Federal prosecutors in Brooklyn have launched a criminal investigation into whether, according to corporate filings and a person familiar with the matter, many large drug manufacturers deliberately skirted laws to facilitate the selling of addictive opioids.
This year, Manhattan and Cincinnati federal prosecutors brought new cases against businesses selling drugs to hospitals, using criminal conspiracy charges generally levied against drug dealers.
In recent regulatory filings, at least six companies reported receiving grand jury summons from Brooklyn federal prosecutors: Teva Pharmaceutical Industries Ltd., Johnson & Johnson, AmerisourceBergen Corporation, Mallinckrodt PLC, Amneal Pharmaceuticals Inc., as well as McKesson Corporation.
According to the filings, the subpoenas were sent out as recently as August.

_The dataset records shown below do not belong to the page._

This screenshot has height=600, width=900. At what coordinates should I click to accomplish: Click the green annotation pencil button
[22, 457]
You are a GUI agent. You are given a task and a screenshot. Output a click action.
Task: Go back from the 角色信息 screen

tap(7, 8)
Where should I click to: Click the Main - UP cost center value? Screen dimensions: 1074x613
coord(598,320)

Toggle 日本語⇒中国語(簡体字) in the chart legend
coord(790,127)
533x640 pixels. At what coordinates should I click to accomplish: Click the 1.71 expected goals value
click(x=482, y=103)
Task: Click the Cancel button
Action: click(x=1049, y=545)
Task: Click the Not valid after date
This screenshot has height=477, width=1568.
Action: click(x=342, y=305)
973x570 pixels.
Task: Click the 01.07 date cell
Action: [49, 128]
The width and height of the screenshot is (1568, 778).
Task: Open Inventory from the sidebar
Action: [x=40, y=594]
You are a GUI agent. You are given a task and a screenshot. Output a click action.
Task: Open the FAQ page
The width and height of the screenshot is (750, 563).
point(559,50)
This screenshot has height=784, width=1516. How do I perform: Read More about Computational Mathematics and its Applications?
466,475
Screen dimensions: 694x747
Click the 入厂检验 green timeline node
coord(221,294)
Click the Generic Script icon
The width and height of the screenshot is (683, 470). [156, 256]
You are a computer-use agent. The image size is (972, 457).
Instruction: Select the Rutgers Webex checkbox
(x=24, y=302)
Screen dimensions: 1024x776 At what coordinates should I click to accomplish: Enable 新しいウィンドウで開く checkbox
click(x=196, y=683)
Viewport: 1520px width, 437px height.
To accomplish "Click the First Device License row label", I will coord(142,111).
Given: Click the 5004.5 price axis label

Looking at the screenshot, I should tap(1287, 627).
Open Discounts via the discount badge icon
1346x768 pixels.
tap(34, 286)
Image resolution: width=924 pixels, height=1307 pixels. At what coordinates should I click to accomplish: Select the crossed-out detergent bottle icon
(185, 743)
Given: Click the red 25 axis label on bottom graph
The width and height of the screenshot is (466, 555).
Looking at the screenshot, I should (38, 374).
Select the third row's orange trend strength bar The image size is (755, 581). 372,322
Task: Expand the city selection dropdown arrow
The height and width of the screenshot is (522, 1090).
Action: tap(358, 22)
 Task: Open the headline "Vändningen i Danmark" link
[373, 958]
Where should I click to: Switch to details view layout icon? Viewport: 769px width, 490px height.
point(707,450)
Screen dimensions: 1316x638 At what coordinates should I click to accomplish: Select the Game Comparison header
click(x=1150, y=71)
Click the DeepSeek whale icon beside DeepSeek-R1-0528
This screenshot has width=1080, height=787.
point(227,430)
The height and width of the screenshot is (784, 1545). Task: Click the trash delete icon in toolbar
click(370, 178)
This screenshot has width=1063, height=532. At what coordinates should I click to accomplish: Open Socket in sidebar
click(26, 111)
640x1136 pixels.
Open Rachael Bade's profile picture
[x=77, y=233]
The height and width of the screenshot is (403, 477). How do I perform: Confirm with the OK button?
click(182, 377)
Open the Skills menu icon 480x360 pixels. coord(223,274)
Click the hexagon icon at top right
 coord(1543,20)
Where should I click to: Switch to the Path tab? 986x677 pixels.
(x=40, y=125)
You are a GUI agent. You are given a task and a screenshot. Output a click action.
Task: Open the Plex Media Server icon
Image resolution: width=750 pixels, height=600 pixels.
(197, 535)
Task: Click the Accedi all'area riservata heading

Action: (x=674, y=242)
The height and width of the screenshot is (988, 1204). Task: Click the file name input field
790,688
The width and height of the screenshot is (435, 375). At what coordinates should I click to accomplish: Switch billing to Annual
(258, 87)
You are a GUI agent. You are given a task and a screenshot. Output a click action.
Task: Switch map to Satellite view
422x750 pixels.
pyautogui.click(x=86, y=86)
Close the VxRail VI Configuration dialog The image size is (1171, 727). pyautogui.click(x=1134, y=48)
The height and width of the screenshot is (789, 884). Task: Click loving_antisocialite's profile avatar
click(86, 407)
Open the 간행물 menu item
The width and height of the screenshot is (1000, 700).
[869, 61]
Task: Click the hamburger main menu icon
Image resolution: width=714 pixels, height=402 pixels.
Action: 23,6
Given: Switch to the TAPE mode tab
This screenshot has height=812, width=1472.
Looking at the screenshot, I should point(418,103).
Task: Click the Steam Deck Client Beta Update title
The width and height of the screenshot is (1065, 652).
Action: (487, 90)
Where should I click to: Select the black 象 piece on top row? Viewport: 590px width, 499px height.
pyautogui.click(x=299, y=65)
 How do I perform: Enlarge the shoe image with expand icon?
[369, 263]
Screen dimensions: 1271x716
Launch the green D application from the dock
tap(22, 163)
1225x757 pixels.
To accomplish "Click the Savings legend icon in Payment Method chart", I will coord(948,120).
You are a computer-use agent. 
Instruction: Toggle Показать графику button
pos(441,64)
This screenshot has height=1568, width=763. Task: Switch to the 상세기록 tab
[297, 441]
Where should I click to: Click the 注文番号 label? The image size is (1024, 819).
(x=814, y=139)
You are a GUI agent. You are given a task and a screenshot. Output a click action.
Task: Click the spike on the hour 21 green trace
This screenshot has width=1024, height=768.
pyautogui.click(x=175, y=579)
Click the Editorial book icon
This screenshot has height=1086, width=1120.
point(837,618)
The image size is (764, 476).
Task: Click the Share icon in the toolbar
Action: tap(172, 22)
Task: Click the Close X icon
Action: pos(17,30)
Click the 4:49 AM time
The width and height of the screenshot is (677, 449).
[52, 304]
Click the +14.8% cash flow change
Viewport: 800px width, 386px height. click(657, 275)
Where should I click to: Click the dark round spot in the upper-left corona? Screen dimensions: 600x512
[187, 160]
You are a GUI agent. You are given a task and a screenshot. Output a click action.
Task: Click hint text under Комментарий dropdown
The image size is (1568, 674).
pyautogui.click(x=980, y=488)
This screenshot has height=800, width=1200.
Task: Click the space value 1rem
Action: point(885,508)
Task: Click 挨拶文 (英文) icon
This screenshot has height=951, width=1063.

The Wall Street Journal first reported the criminal investigation.
Prosecutors from New York’s Eastern District asked the firms to hand over documents related to opioid marketing and sales, the filings said. The subpoenas also requested information on the internal systems and procedures of the companies to deter the abuse of opioid drugs.
Prosecutors investigate whether the companies have breached the Federal Controlled Substances Act, a wide statute that controls the distribution and possession of drugs according to corporate filings, and a person familiar with the investigation. The legislation was used to impose penalties on hospitals that have failed to properly regulate prescription painkillers from entering the black market.
To put criminal charges under the statute, the government must demonstrate that companies or their managers have deliberately avoided compliance with regulations requiring them to flag suspicious orders of opioid medicines.
As deaths from overdoses of opioids have risen in recent years, law enforcement officials across the country have sought criminal prosecution against corporate executives accused of contributing to the epidemic. The Justice Department created a task force last year to pursue prescription opioid manufacturers and distributors.
Opioid prosecutions have become such a problem for the government that, according to people familiar with the office, the U.S. Eastern District Attorney, Richard P. Donoghue, has asked every prosecutor in his criminal division to deal with an opioid prosecution.